Relative/kinship caregivers deserve our appreciation, support during September’s Kinship Care Month
LIMA – September is National Kinship Care Month and a time to recognize and thank all the relative and kinship caregivers who step up and take in children when it’s unsafe for children to remain in their own homes.
Relatives always are the first place staff at Allen County Children Services (ACCS) turn to when a child is unable to remain in his or her own home, and needs a safe place. Relatives offer a familiar place to a child during a traumatic time. Having a child stay with a relative often allows a child to stay in his or her school district along with other familiar settings within the child’s support system.
About two-thirds of the children removed from their home are placed in relative/kinship care. That typically means grandparents, aunts, uncles, sometimes older brothers and sisters, even a close family friend. The other one-third are placed in foster care or a residential facility.
Our agency has 62 relative/kinship homes and 100 children in relative/kinship care. Of that number, 29 are in the temporary custody of the relative/kinship caregiver.

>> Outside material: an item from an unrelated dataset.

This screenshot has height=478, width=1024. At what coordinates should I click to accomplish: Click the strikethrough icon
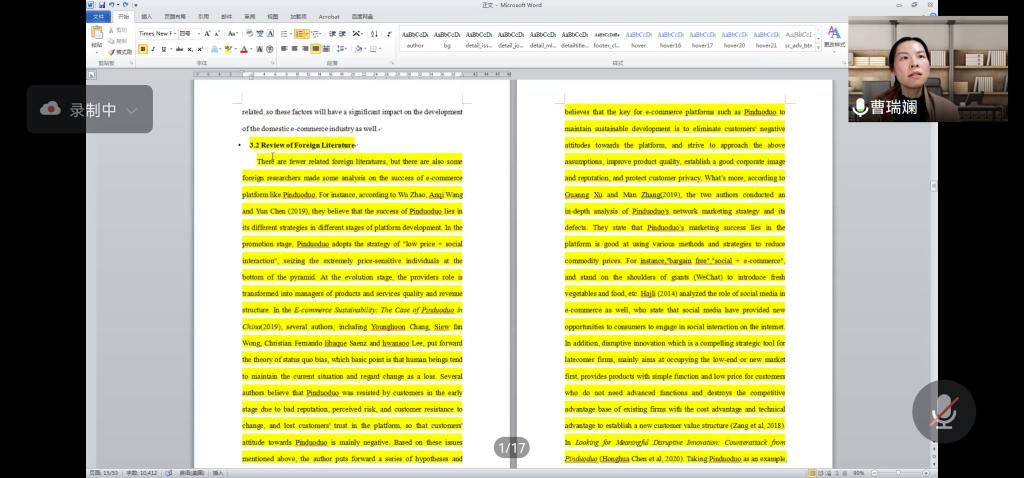178,48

Sometimes relatives are easy to find but that is not always the case. To help locate relatives as possible placement options, which is our agency’s first choice as a safety placement option outside the child’s home, our agency has a Kinnect to Family caseworker inhouse who is specially trained to locate relatives.
Kinnect can drastically cut the time it takes a child to be placed with a relative. The Kinnect caseworker identifies and explores multiple relative or kinship options as potential placement homes. Placing with relatives also can help keep siblings together.
ACCS works hard to support relative and kinship providers to help with the transition including the financial burden. One way we do that is through Ohio’s Kinship Guardianship Assistance Program (KGAP). KGAP is a funding source available for licensed kinship caregivers that is available for relatives/kinship caregivers who take on children who have been placed in our agency’s custody. Our agency’s policy is to inform all relative/kinship caregivers of this option when reunification or adoption is not an option for the child and we will assist the caregivers in the application process.
Nationally, there are more than 2.7 million children, or 4 percent of the children in the United States, living with relatives. In Ohio, that number is close to 230,000 children living with relatives. Grandparents account for about 60 percent of the relatives who are raising children.